BRIEF DESCRIPTION OF DRAWINGS
[0021] The present invention can be more fully understood by
reading the following detailed description of the preferred
embodiments, with reference made to the accompanying drawings,
wherein:
[0022] FIG. 1 is a block diagram illustrating a processor having a
dynamic branch predictor and a unnecessary dynamic branch
prediction elimination system co-functioning with the dynamic
branch predictor according to an exemplary embodiment of the
present invention; and
[0023] FIGS. 2 to 4 are flow charts depicting the general processes
of a method for dynamic branch prediction according to the present
invention.
DETAILED DESCRIPTION OF THE PREFERRED EMBODIMENTS
[0024] The following embodiments are described in sufficient detail
to enable those skilled in the art to make and use the invention.

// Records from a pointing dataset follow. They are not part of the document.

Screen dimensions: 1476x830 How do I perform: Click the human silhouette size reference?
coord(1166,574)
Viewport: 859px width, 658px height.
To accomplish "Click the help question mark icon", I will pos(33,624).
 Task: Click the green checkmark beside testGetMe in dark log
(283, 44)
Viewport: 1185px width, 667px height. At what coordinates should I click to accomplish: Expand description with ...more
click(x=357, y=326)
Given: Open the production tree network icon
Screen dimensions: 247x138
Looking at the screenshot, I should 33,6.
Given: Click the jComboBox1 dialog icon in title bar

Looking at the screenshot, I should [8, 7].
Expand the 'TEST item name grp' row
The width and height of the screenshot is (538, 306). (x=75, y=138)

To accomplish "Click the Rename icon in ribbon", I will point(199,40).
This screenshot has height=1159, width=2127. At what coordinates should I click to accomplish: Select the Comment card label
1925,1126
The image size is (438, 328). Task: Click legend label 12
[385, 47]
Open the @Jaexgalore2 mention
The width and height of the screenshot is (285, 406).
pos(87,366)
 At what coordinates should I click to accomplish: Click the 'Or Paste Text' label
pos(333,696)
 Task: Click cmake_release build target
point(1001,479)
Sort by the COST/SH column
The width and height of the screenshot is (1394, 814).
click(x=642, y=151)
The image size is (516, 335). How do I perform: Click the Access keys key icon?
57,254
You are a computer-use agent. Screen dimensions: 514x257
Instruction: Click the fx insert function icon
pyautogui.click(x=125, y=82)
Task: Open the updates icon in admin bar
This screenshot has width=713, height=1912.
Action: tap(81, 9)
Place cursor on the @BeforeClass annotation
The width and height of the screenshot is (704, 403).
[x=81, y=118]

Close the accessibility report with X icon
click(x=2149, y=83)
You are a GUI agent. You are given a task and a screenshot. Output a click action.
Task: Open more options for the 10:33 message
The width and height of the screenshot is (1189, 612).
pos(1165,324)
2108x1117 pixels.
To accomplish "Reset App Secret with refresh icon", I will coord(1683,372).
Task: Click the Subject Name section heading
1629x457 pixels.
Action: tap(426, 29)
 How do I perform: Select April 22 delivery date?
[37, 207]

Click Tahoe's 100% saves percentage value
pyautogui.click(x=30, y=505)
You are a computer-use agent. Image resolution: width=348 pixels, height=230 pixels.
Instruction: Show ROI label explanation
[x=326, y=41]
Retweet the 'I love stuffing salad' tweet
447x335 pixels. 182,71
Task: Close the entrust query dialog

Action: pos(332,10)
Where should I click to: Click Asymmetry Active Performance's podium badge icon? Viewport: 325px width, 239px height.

It is to be understood that other embodiments would be evident
based on the present disclosure, and that proves or mechanical
changes may be made without departing from the scope of the present
invention.
[0025] FIG. 1 is a block diagram of a processor 2 having a dynamic
branch predictor 11 and an unnecessary dynamic branch prediction
elimination system 1 co-functioning with the dynamic branch
predictor 11 according to an exemplary embodiment according to the
present invention. The unnecessary dynamic branch prediction
elimination system 1 comprises a branch distance generation and
collection module 13, a branch distance table 15, a dynamic branch
prediction enabling module 17 and an incorrect predictor access
handling module 19.
[0026] In a preferred embodiment, a term "branch distance (BD)" is
defined as a number of non-branch instructions between two
consecutive branch instructions. If the processor 2 is revealed the
BD of branch instructions early, dynamic branch prediction
operations associated with the in-between non-branch instructions
can be avoided. In general, the dynamic branch predictor 11
comprises a direction predictor 111 and a branch target buffer
(BTB) 112. Various implementations of the direction predictor 111
use different ways to record the branch status and use it to
predict the branch direction. Furthermore, hybrid implementations
integrate several sub-predictors to improve prediction accuracy and
are widely used in general-purpose processors for desktops or
workstations. The BTB 112, which is used for recording target
addresses, is a cache in nature. If the BTB 112 hits and the branch
direction is predicted taken, the branch target address is used as
the next PC. Otherwise, the next sequential instruction address
(PC+4) is used. A dynamic branch predictor in an embedded processor
usually integrates the direction predictor 111 and the BTB 112. Two
branch history bits in each entry of BTB represent possible
prediction states. The exemplary dynamic branch predictor 11, the
direction predictor 111, and the branch target buffer 112 are not
limited to that described and illustrated, and not used to limit
the claim scope of the unnecessary dynamic branch prediction
elimination method and system thereof of the present invention.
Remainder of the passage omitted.